You make a good point. But this is only true if all sellers are putting their items in Groupon. In a sane market, there will be only few sellers which want to make daily deals, and also few buyers which want to take them. I don't know the market, though, but this model can work.
Well said. I call it Grouponzi.
There are literally thousands of vendors in the city of chicago. It would be years even if someone wants to do a second groupon. I dont get your logic behind market getting exhuasted.
Is there a reason why deals are finite?

Surely a restaurant (for instance) can run a Groupon deal once every few months?

I would argue that the only infinite supply of deals are deals where the profit margin is so high that it supports profit at 50% off plus Groupons cut.

A restaurant does not have 300% profit margins, so long term a restaurant cannot support this model. Only service businesses, or businesses with fixed costs with low variable costs per additional customer, can be on there.
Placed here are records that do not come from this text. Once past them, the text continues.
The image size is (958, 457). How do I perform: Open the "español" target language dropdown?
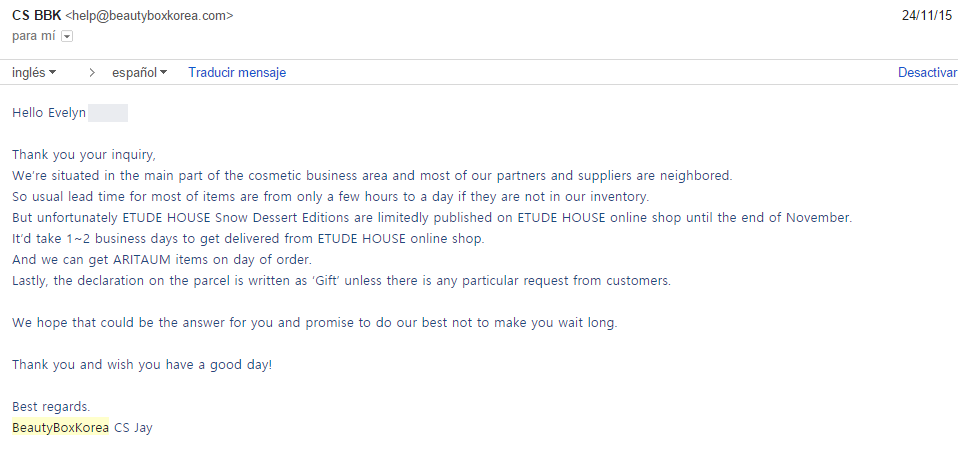(139, 73)
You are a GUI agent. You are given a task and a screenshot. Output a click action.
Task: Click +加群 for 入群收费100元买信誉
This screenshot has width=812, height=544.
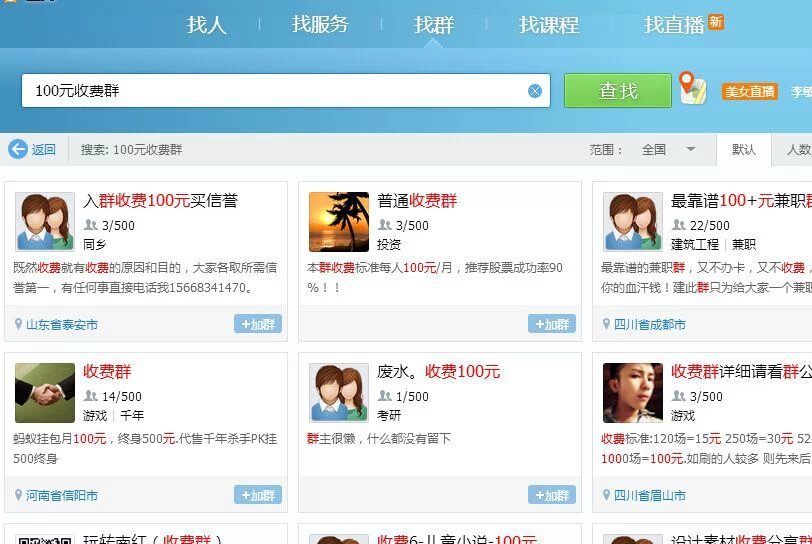point(258,324)
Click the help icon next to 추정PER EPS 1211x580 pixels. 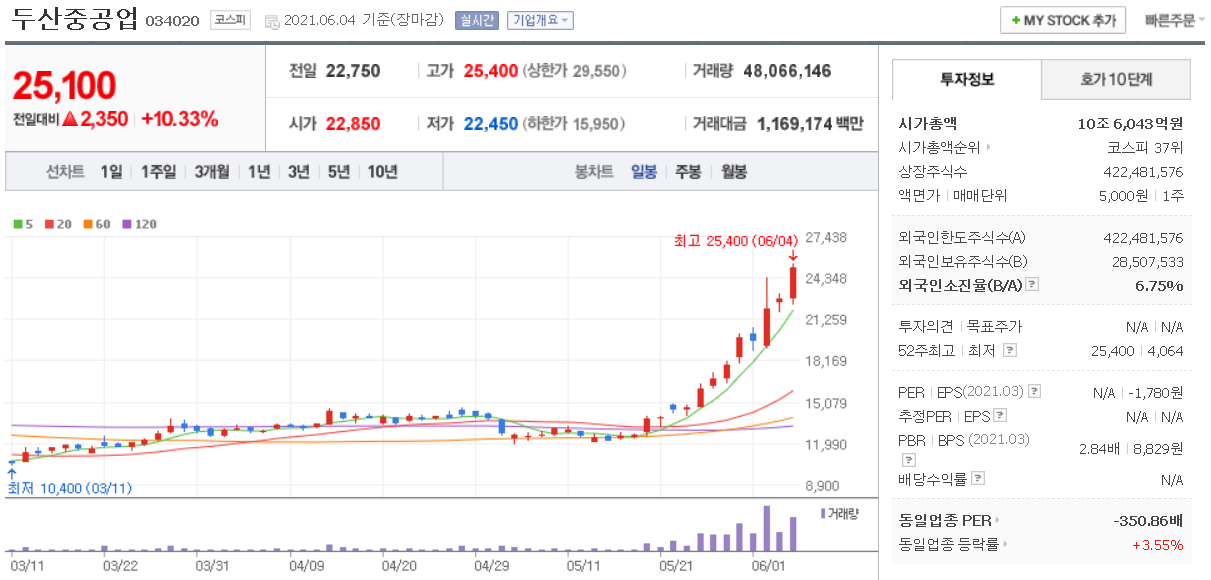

Restaurants have very high fixed costs and 60-70% margins (basically, the food) so even with a 50% cut to Groupon, they can usually make it work. With a 20-40% cut to Groupon, they can make it work without much deal overage or return customers.
But I thought the main premise of Groupon is that the deal brings people in and the <fill-in-the-blank> from the business brings people back. I guess a deal could be run again to capture new customers but it's hard to imagine the need if the initial brought in customers and more importantly, brought back customers.
This feels a little like saying "Once you've run an advertisement then why would you ever need to run another one?"
Any stats out there on a company that has done more than one daily deal an their resulting numbers? I would suspect diminishing returns, lots of people that took the first deal and weren't converted into customers coming back for another big discount.
Since Groupon keeps 10-50 cents of every deal dollar, how is it remotely like a ponzi scheme?